Monday, June 29, 2009

New Scabs

My wounds will scab over eventually, I think on the return trip from Spring Mount, Pa. The backs of my legs have been rubbed raw, courtesy of a taut, coarse rope I used to crawl upside down across a thirty-foot stretch of open space nearly forty feet above the ground. I'm taking a canopy tour with the good folks from Spring Mountain Adventures: zip lines, rope bridges and other obstacles among the towering trees.

My hands are already red and aching after spanning a series of dangling, knotted ropes. It feels good in the sense that I am accomplishing something. Sometimes pain can be a good thing: "Pain is weakness leaving the body," and "Pain is the body letting the mind know it's doing something worthwhile," as others have said before me.

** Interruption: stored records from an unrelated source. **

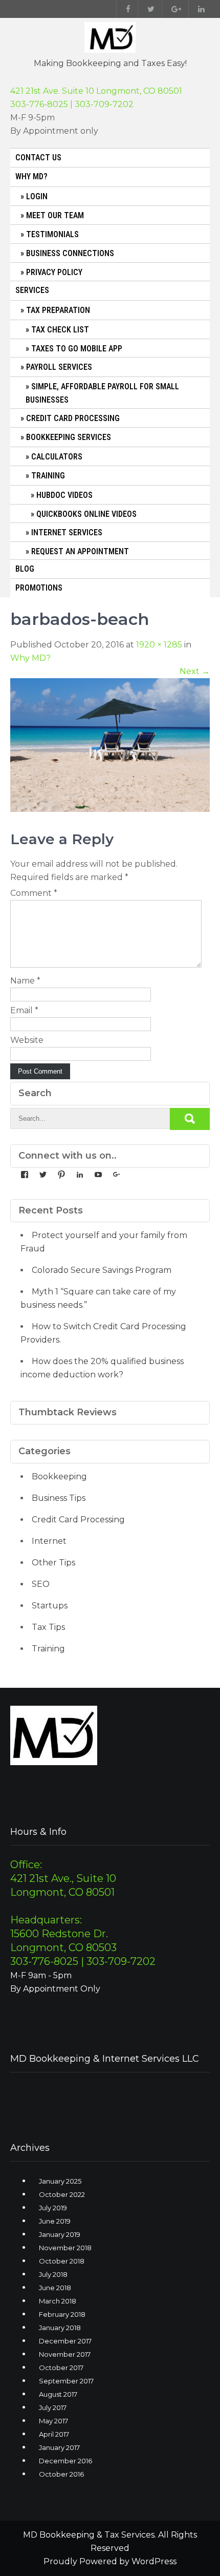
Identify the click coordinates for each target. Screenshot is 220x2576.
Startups (50, 1605)
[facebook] (126, 9)
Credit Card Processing (73, 418)
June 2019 (55, 2221)
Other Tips (53, 1562)
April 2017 (54, 2434)
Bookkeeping (59, 1476)
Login (37, 196)
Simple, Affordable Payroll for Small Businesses (102, 393)
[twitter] (149, 9)
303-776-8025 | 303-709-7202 (72, 104)
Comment (33, 893)
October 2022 (62, 2194)
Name (25, 981)
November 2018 (65, 2248)
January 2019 (59, 2234)
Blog (24, 569)
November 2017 (65, 2354)
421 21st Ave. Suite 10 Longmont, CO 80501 (96, 91)
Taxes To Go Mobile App (76, 348)
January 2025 (60, 2181)
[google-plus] (174, 9)
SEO (41, 1584)
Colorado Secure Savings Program (101, 1270)
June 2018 (55, 2288)
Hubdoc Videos (64, 495)
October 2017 (61, 2367)
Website (26, 1040)
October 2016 (61, 2474)
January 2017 (59, 2447)
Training (48, 475)
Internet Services (66, 532)
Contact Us (38, 157)
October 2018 (61, 2261)
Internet (49, 1541)
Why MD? (31, 176)
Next (195, 671)
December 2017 (65, 2341)
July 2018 (53, 2274)
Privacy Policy (54, 272)
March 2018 (57, 2301)
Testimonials (52, 234)
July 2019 (53, 2208)
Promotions (38, 588)
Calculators (56, 457)
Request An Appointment (80, 551)
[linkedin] (199, 9)
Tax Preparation (58, 310)
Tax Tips (48, 1627)
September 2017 (66, 2381)
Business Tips (58, 1498)
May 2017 (53, 2421)
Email (24, 1010)
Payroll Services (59, 367)
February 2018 (62, 2314)
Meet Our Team (55, 215)
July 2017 (53, 2407)
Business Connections (70, 253)
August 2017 (58, 2394)
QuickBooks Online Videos (86, 514)
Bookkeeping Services (68, 437)
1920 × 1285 (159, 645)
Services (32, 290)
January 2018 (60, 2327)
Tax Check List (60, 329)
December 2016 (65, 2461)
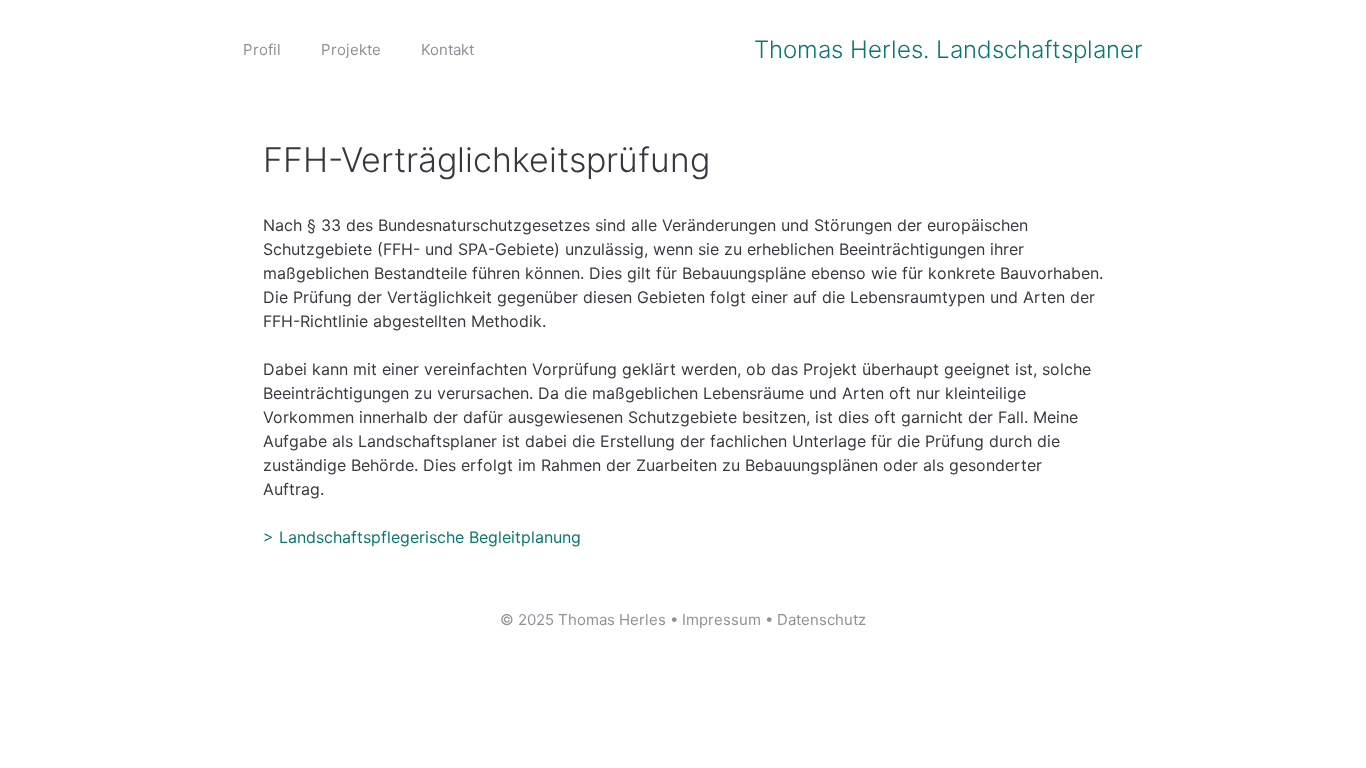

One of the zip lines spans nearly three-hundred feet if I remember correctly, guaranteeing the "zipper" speeds of at least forty-five miles per hour. Beneath me, chipmunks dance around charcoal-colored boulders, no doubt trying to evade the black rat snakes and rattlers who would love nothing more than to make a meal of them. We finish the course by rappelling down a man-made rock wall.

Speaking of snakes, I begin the day as I do most: walking to the coffee shop for fresh coffee. During the walk I came across a mature garter snake --- the same garter snake I've seen almost every day this summer. (That's him below.) I like to think there's an unspoken bond between us --- man and serpent. Or perhaps I unknowingly speak parseltongue, the language of snakes as described by J.K. Rowling, author of the "Harry Potter" books, one of which I am now reading. Or perhaps he's simply staying still so I don't eat him.

Monday, June 8, 2009

Struggle for Air

I am a fish taken from the stream, imposed upon a world of oxygen, sunshine and arid rock. I flop on a bed of stone and lose scales on the harsh edges of driftwood and broken slabs of shale. I leave my signature in odor and droplets of blood. I gasp for breath as I struggle, pondering when death will come, as I consider the pain of not breathing, as I worry over the probability of hungry predators roaming the shoreline in search of an easy meal. I eye the rushing water, mouth gaping, and yearn to be one with the current, but my body has failed: no strength left to rejoin me with the place I called home for so long. Perhaps I will make a stand, here, dying on this rock, and evolve in time to sprout legs and lungs, finding a new life altogether.